Kids go missing as migrants clash with Mexican forces

Central American migrants - mostly Hondurans - crossing the Suchiate River between Guatemala and Mexico on Monday. They were part of a group of several thousand people that had left Honduras last week.
Central American migrants - mostly Hondurans - crossing the Suchiate River between Guatemala and Mexico on Monday. They were part of a group of several thousand people that had left Honduras last week.PHOTO: AGENCE FRANCE-PRESSE

SUCHIATE RIVER • Mexican security forces fired tear gas at rock-hurling Central American migrants who waded across a river into Mexico, in a scramble that saw mothers separated from their children.

Monday's clashes between hundreds of US-bound Central Americans and the Mexican National Guard underscores the challenge President Andres Manuel Lopez Obrador faces to contain migration at the bidding of his US counterpart Donald Trump.

The mostly Honduran migrants numbered around 500, Mexico's National Migration Institute (INM) said. They were part of a group of several thousand people that had left Honduras last week, fleeing rampant gang violence and dire job prospects in their homeland.

Video footage showed groups of migrants throwing rocks at a few members of the National Guard militarised police who were on the banks of the river trying to thwart illegal crossings, while hundreds of others ran past into Mexico.

Five National Guard police were injured in the clashes, the INM said.

"We didn't come to stay here. We just want to cross to the other side," said Ingrid, 18, from Honduras. "I don't want to go back to my country because there is nothing there."

A Reuters witness spoke to at least two mothers whose young children went missing amid the chaos, as the migrants on Mexican soil scattered to try and avoid being detained by officials.
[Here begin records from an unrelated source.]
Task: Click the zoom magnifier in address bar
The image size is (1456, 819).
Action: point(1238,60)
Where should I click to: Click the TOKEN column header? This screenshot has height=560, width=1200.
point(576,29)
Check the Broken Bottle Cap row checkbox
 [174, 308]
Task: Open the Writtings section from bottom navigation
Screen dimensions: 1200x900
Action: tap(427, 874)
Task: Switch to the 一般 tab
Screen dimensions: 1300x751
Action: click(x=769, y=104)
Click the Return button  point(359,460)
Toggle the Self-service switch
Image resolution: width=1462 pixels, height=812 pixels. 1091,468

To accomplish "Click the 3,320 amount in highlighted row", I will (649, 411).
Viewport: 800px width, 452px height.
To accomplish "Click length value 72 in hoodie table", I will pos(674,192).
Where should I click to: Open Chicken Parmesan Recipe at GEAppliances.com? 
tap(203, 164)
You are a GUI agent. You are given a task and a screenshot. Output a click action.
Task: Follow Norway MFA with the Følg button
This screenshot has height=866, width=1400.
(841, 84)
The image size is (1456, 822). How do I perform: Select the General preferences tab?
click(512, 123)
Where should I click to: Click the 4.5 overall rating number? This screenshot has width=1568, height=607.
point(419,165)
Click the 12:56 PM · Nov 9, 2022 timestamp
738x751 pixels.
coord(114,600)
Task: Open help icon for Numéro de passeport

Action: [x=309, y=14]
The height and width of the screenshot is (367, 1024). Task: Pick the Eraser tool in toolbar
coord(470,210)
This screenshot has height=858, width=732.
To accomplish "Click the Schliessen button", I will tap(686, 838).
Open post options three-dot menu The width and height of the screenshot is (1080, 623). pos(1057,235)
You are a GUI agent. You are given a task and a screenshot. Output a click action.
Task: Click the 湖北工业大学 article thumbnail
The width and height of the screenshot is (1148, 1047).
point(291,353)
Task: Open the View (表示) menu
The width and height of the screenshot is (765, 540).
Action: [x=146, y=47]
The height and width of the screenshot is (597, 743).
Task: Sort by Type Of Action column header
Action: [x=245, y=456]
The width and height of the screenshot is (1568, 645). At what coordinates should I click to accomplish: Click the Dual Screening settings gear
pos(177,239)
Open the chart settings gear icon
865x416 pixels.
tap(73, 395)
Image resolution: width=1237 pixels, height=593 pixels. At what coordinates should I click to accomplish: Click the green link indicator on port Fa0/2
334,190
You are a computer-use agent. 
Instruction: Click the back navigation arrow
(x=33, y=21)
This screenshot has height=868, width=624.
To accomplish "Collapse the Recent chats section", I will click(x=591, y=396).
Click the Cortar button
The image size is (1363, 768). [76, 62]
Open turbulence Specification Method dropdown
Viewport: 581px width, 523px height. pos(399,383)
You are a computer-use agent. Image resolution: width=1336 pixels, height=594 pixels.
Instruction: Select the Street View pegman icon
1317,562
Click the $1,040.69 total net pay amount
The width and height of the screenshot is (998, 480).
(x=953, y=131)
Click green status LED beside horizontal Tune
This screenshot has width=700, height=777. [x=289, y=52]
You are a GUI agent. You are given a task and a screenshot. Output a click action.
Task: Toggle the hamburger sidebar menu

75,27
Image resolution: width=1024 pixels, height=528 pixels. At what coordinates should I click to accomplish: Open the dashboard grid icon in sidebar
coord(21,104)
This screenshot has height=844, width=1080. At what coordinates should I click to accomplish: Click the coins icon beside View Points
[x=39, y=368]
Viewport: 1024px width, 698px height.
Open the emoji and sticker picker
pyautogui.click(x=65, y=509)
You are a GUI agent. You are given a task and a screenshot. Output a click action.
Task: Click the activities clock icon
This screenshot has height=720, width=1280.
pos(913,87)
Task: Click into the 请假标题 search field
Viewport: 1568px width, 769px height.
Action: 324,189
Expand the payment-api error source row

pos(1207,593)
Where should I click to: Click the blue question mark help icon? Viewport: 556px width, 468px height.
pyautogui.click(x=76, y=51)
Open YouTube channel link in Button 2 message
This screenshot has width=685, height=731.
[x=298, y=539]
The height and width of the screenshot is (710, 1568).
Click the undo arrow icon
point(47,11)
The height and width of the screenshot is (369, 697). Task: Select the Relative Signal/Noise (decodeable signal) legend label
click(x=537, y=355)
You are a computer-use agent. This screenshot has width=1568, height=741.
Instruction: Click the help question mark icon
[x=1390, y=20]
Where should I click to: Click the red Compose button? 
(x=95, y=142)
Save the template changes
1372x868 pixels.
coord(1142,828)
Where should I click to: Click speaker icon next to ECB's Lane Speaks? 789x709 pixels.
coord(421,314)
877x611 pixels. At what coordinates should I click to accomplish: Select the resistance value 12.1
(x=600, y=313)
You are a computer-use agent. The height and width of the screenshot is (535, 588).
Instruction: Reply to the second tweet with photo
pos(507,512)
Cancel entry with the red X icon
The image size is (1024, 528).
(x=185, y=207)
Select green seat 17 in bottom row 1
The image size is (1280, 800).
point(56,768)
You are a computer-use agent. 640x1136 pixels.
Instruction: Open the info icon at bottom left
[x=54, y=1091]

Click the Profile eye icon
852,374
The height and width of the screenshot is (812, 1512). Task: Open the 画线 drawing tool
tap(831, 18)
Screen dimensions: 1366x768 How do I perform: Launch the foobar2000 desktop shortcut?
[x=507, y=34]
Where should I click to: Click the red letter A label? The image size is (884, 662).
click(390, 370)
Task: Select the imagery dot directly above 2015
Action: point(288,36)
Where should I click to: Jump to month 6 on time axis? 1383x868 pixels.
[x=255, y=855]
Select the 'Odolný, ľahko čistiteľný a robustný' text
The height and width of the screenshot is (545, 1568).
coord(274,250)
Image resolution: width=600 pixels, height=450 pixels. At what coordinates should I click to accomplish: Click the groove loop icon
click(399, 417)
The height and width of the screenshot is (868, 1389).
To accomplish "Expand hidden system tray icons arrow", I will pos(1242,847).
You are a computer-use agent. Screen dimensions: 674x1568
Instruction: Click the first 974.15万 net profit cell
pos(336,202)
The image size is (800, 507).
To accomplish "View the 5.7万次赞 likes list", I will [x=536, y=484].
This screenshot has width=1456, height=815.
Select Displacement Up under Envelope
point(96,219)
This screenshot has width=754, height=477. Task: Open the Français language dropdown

The INM said it had detained 402 migrants and transferred them to immigration stations where they will get food, water and shelter. The INM will send them back home via plane or bus if their legal status cannot be resolved.

A spokesman at the INM said the institute had no reports of children going missing amid the clashes.

The Reuters witness said that several kilometres from the border, the Mexican immigration authorities had filled a bus and pickup trucks with detained migrants.

Honduras' ambassador to Mexico Alden Rivera said the Mexican authorities have some 1,300 Hondurans in migration centres and would start sending them back home by plane and bus yesterday.

Mr Trump has threatened to punish Mexico and Central American countries economically if they fail to curb migrant flows, resulting in a series of agreements aimed at making good on his campaign promises to curb immigration at the United States' border with Mexico.

Over the weekend, at least 2,000 migrants were at the Guatemalan border town of Tecun Uman, opposite Ciudad Hidalgo on the Mexican side. They appeared to grow impatient on the bridge over the Suchiate River that connects the two countries, after some were denied permission to cross by assembled Mexican migration officials.

The INM said it informed the migrants it could not allow them to cross into Mexican territory to "transit" through and blamed the group's organisers for "ignoring the risk to minors and at-risk people" by crossing the river.

Mexico has offered migrants work in the south, but those who do not accept it or seek asylum will not be issued safe conduct passes to the US, and most will be deported, the Interior Ministry said. It said on Sunday that Mexico had already received nearly 1,100 migrants in the states of Chiapas and Tabasco.

Guatemala said at least 4,000 people have entered from Honduras since last Wednesday, in one of the biggest surges since three Central American governments signed accords with the Trump administration obliging them to assume more of the responsibility for dealing with migrants.